What to work on
Write out the listing below line for line, keeping every word, number and mark unchanged.

Exercise materials
* * * * * * * * *

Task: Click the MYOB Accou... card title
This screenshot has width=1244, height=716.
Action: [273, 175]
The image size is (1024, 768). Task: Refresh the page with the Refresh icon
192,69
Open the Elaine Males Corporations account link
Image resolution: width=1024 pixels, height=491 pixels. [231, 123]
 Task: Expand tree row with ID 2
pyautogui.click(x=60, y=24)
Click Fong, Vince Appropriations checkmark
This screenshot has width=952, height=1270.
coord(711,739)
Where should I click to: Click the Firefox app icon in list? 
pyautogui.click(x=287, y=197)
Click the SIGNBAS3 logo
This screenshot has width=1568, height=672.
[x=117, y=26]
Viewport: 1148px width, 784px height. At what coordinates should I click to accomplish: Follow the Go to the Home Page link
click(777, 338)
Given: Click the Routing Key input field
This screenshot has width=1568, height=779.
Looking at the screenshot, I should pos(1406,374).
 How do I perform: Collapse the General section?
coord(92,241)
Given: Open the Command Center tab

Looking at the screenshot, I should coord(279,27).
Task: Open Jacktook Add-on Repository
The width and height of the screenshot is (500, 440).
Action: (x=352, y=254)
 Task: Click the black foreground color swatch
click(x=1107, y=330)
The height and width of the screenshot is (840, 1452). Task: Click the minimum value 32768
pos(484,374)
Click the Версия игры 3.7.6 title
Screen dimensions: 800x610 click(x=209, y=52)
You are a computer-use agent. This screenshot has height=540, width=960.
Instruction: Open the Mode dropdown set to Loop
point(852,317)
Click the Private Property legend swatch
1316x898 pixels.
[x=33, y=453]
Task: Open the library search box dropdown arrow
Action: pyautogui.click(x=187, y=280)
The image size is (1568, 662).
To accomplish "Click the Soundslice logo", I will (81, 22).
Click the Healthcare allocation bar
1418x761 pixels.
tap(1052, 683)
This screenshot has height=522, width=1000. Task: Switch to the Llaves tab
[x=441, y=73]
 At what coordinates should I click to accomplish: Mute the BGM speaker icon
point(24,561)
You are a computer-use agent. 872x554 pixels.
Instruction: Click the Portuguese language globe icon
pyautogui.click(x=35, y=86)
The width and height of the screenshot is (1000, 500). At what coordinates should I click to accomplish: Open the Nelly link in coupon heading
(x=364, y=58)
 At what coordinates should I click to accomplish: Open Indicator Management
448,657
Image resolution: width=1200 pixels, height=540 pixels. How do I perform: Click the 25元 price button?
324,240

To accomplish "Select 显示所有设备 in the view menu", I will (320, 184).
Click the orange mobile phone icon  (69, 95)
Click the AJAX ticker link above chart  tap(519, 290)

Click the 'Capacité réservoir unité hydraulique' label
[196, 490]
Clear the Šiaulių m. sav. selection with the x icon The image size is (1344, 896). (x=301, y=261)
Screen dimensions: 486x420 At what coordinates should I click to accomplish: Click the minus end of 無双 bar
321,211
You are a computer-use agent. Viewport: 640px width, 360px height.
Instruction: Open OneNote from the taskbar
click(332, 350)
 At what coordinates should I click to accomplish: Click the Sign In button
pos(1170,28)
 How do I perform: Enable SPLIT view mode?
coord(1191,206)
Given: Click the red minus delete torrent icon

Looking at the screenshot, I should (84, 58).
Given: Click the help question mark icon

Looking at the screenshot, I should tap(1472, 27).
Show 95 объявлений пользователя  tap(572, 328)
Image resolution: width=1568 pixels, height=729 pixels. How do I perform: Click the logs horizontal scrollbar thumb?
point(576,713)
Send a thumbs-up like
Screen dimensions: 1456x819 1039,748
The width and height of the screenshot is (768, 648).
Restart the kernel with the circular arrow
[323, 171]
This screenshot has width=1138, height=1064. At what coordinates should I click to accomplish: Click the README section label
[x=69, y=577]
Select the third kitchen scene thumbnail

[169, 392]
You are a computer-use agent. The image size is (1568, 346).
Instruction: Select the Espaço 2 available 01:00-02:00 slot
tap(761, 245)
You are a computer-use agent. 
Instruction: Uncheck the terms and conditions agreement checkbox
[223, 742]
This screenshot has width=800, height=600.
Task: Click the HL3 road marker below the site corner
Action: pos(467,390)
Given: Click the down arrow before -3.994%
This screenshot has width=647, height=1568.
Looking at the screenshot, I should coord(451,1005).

* * * * * * * * *

Exercise response
Task: Click the MYOB Accou... card title
This screenshot has width=1244, height=716.
Action: [273, 175]
The image size is (1024, 768). Task: Refresh the page with the Refresh icon
192,69
Open the Elaine Males Corporations account link
Image resolution: width=1024 pixels, height=491 pixels. [231, 123]
 Task: Expand tree row with ID 2
pyautogui.click(x=60, y=24)
Click Fong, Vince Appropriations checkmark
This screenshot has width=952, height=1270.
coord(711,739)
Where should I click to: Click the Firefox app icon in list? 
pyautogui.click(x=287, y=197)
Click the SIGNBAS3 logo
This screenshot has width=1568, height=672.
[x=117, y=26]
Viewport: 1148px width, 784px height. At what coordinates should I click to accomplish: Follow the Go to the Home Page link
click(777, 338)
Given: Click the Routing Key input field
This screenshot has width=1568, height=779.
Looking at the screenshot, I should pos(1406,374).
 How do I perform: Collapse the General section?
coord(92,241)
Given: Open the Command Center tab

Looking at the screenshot, I should coord(279,27).
Task: Open Jacktook Add-on Repository
The width and height of the screenshot is (500, 440).
Action: (x=352, y=254)
 Task: Click the black foreground color swatch
click(x=1107, y=330)
The height and width of the screenshot is (840, 1452). Task: Click the minimum value 32768
pos(484,374)
Click the Версия игры 3.7.6 title
Screen dimensions: 800x610 click(x=209, y=52)
You are a computer-use agent. This screenshot has height=540, width=960.
Instruction: Open the Mode dropdown set to Loop
point(852,317)
Click the Private Property legend swatch
1316x898 pixels.
[x=33, y=453]
Task: Open the library search box dropdown arrow
Action: pyautogui.click(x=187, y=280)
The image size is (1568, 662).
To accomplish "Click the Soundslice logo", I will (81, 22).
Click the Healthcare allocation bar
1418x761 pixels.
tap(1052, 683)
This screenshot has height=522, width=1000. Task: Switch to the Llaves tab
[x=441, y=73]
 At what coordinates should I click to accomplish: Mute the BGM speaker icon
point(24,561)
You are a computer-use agent. 872x554 pixels.
Instruction: Click the Portuguese language globe icon
pyautogui.click(x=35, y=86)
The width and height of the screenshot is (1000, 500). At what coordinates should I click to accomplish: Open the Nelly link in coupon heading
(x=364, y=58)
 At what coordinates should I click to accomplish: Open Indicator Management
448,657
Image resolution: width=1200 pixels, height=540 pixels. How do I perform: Click the 25元 price button?
324,240

To accomplish "Select 显示所有设备 in the view menu", I will (320, 184).
Click the orange mobile phone icon  (69, 95)
Click the AJAX ticker link above chart  tap(519, 290)

Click the 'Capacité réservoir unité hydraulique' label
[196, 490]
Clear the Šiaulių m. sav. selection with the x icon The image size is (1344, 896). (x=301, y=261)
Screen dimensions: 486x420 At what coordinates should I click to accomplish: Click the minus end of 無双 bar
321,211
You are a computer-use agent. Viewport: 640px width, 360px height.
Instruction: Open OneNote from the taskbar
click(332, 350)
 At what coordinates should I click to accomplish: Click the Sign In button
pos(1170,28)
 How do I perform: Enable SPLIT view mode?
coord(1191,206)
Given: Click the red minus delete torrent icon

Looking at the screenshot, I should (84, 58).
Given: Click the help question mark icon

Looking at the screenshot, I should tap(1472, 27).
Show 95 объявлений пользователя  tap(572, 328)
Image resolution: width=1568 pixels, height=729 pixels. How do I perform: Click the logs horizontal scrollbar thumb?
point(576,713)
Send a thumbs-up like
Screen dimensions: 1456x819 1039,748
The width and height of the screenshot is (768, 648).
Restart the kernel with the circular arrow
[323, 171]
This screenshot has width=1138, height=1064. At what coordinates should I click to accomplish: Click the README section label
[x=69, y=577]
Select the third kitchen scene thumbnail

[169, 392]
You are a computer-use agent. The image size is (1568, 346).
Instruction: Select the Espaço 2 available 01:00-02:00 slot
tap(761, 245)
You are a computer-use agent. 
Instruction: Uncheck the terms and conditions agreement checkbox
[223, 742]
This screenshot has width=800, height=600.
Task: Click the HL3 road marker below the site corner
Action: pos(467,390)
Given: Click the down arrow before -3.994%
This screenshot has width=647, height=1568.
Looking at the screenshot, I should coord(451,1005).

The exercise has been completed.